▸ Document section:
++++
If there is any one challenge that will define Trump’s success or failure, it is solving the problem of mass illegal immigration. Trump promised to secure our borders, restore sovereignty, and enforce immigration laws, and even his most ardent supporters are likely to abandon him if he gives up on this fight.
Congress, however, is another matter. The recent debacle over the Deferred Action for Childhood Arrivals “DACA” program, is instructive here. Inertia is their preferred option. It is becoming increasingly clear that neither Democrats nor Republicans in the Senate want to take any meaningful action on immigration, preferring instead to use it as a fundraising tool for the 2018 midterms. How Trump can get around this legislative logjam is anybody’s guess right now.
Defeat Jihadists
One of the least touted successes of Trump’s term in office has been the accelerated defeat of the Islamic State in Iraq and Syria. Trump expanded the target set for airstrikes against ISIS and gave control of those decisions to the commanders on the ground. The result was that the slow degradation of ISIS turned into an all-out rout.
National security may end up being the greatest arena of success for his presidency.
What has been left behind in Syria, however, is a viper pit. Warring factions continue to hammer each other inside Syria’s borders, and external actors including Iran, Russia, and Turkey pursue their own interests in zero-sum fashion.
++++
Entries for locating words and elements
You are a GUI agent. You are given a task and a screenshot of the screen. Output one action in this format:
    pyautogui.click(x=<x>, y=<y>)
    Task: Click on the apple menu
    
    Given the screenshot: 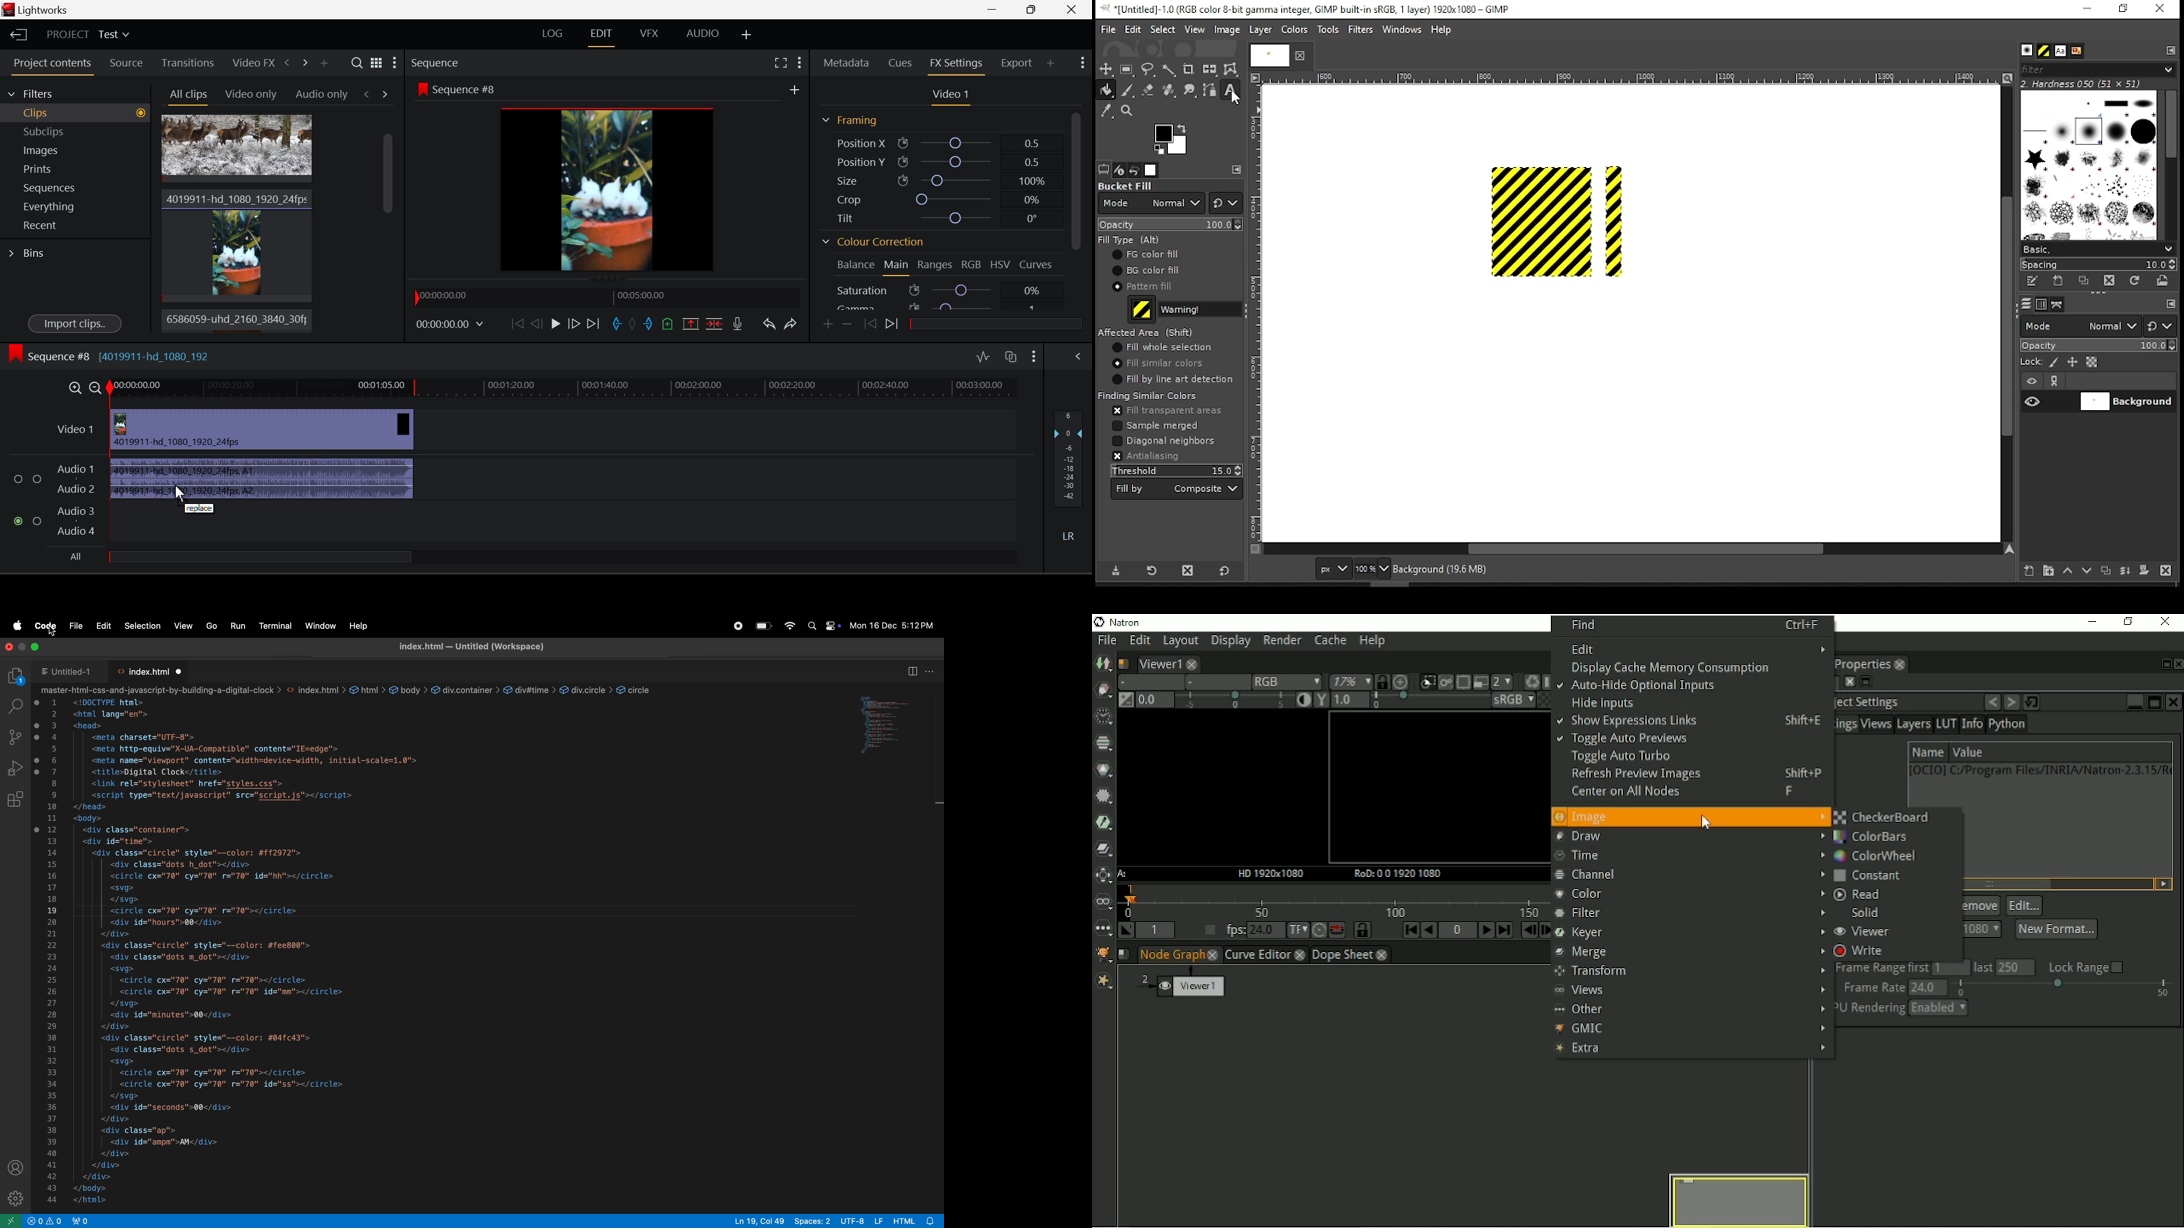 What is the action you would take?
    pyautogui.click(x=15, y=627)
    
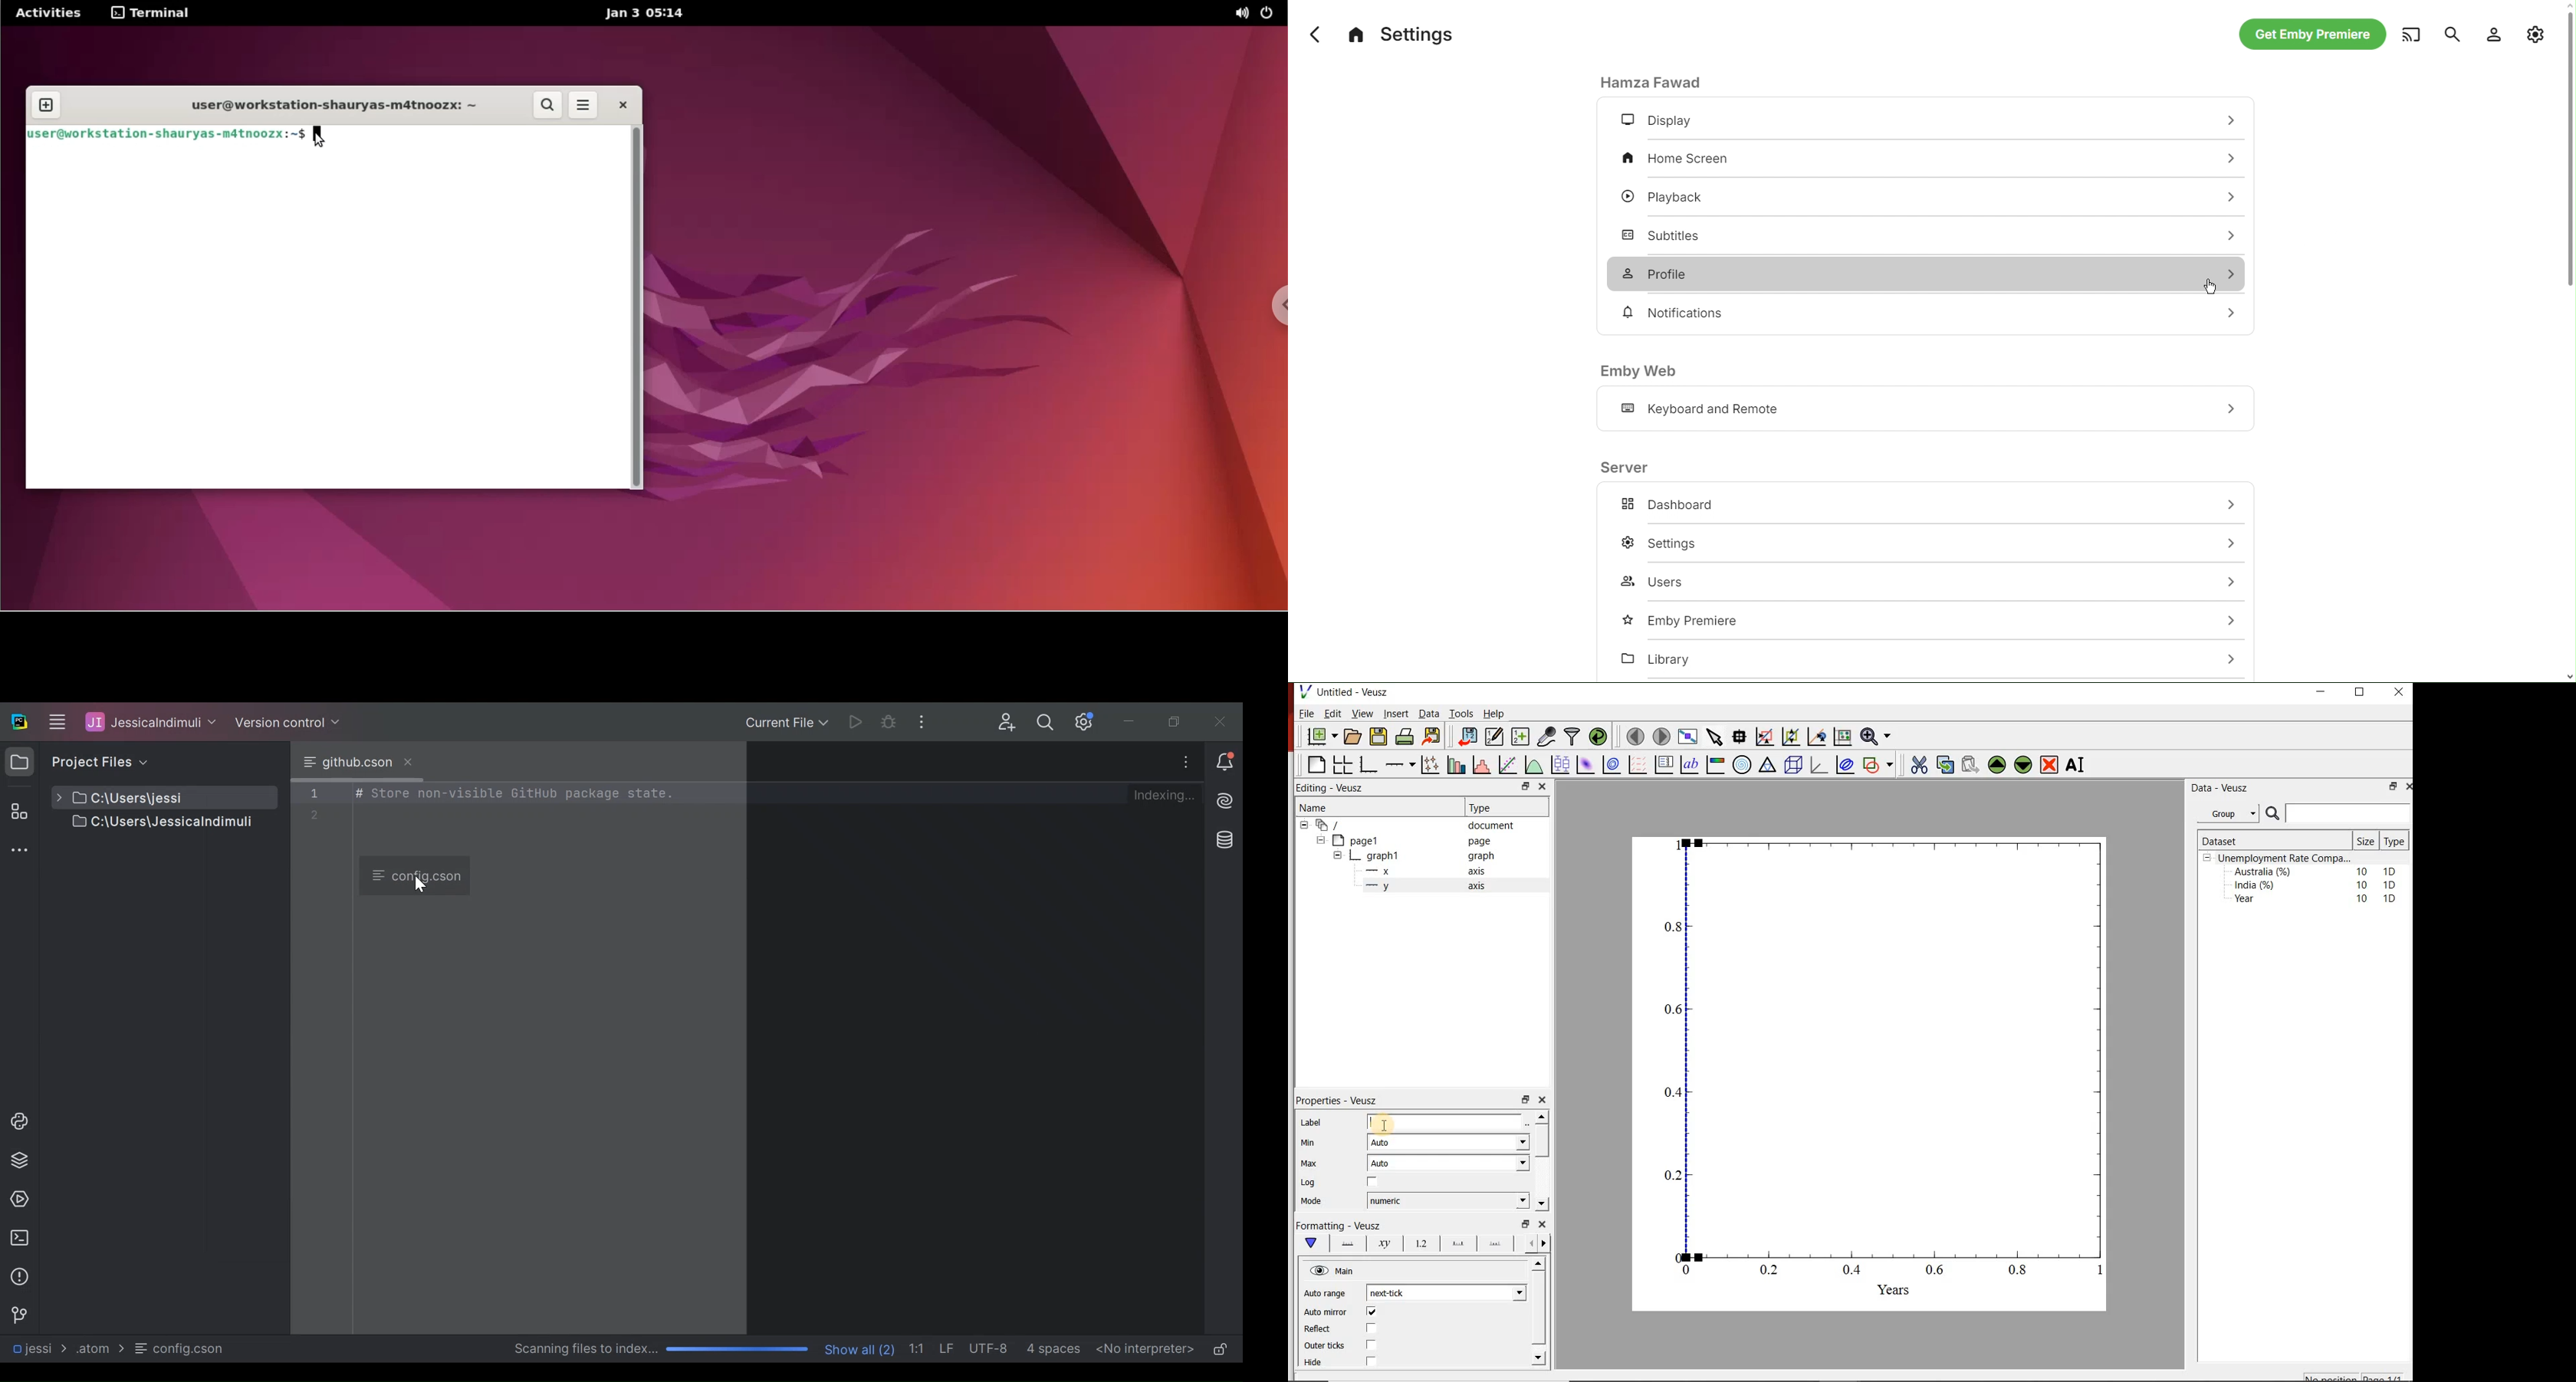  What do you see at coordinates (1663, 765) in the screenshot?
I see `plot key` at bounding box center [1663, 765].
++++
▸ Parts of the exercise:
1. Decide whether each statement agrees with the commentary on Trump's challenges, answering yes or no and quoting the deciding words of the text: (a) Trump handed airstrike decisions to commanders on the ground. (b) Senate Democrats are eager to take meaningful action on immigration. (c) Iran, Russia, and Turkey are named as external actors in Syria.
2. Reproduce part of the commentary on Trump's challenges word for word, beginning at the words "Defeat Jihadists" and stopping after the words "an all-out rout.".
The lines are not required for any of the tasks.

▸ Solutions below:
1.
(a) Yes: "gave control of those decisions to the commanders on the ground"
(b) No: "neither Democrats nor Republicans in the Senate want to take any meaningful action on immigration"
(c) Yes: "external actors including Iran, Russia, and Turkey pursue their own interests in zero-sum fashion"

2.
Defeat Jihadists
One of the least touted successes of Trump’s term in office has been the accelerated defeat of the Islamic State in Iraq and Syria. Trump expanded the target set for airstrikes against ISIS and gave control of those decisions to the commanders on the ground. The result was that the slow degradation of ISIS turned into an all-out rout.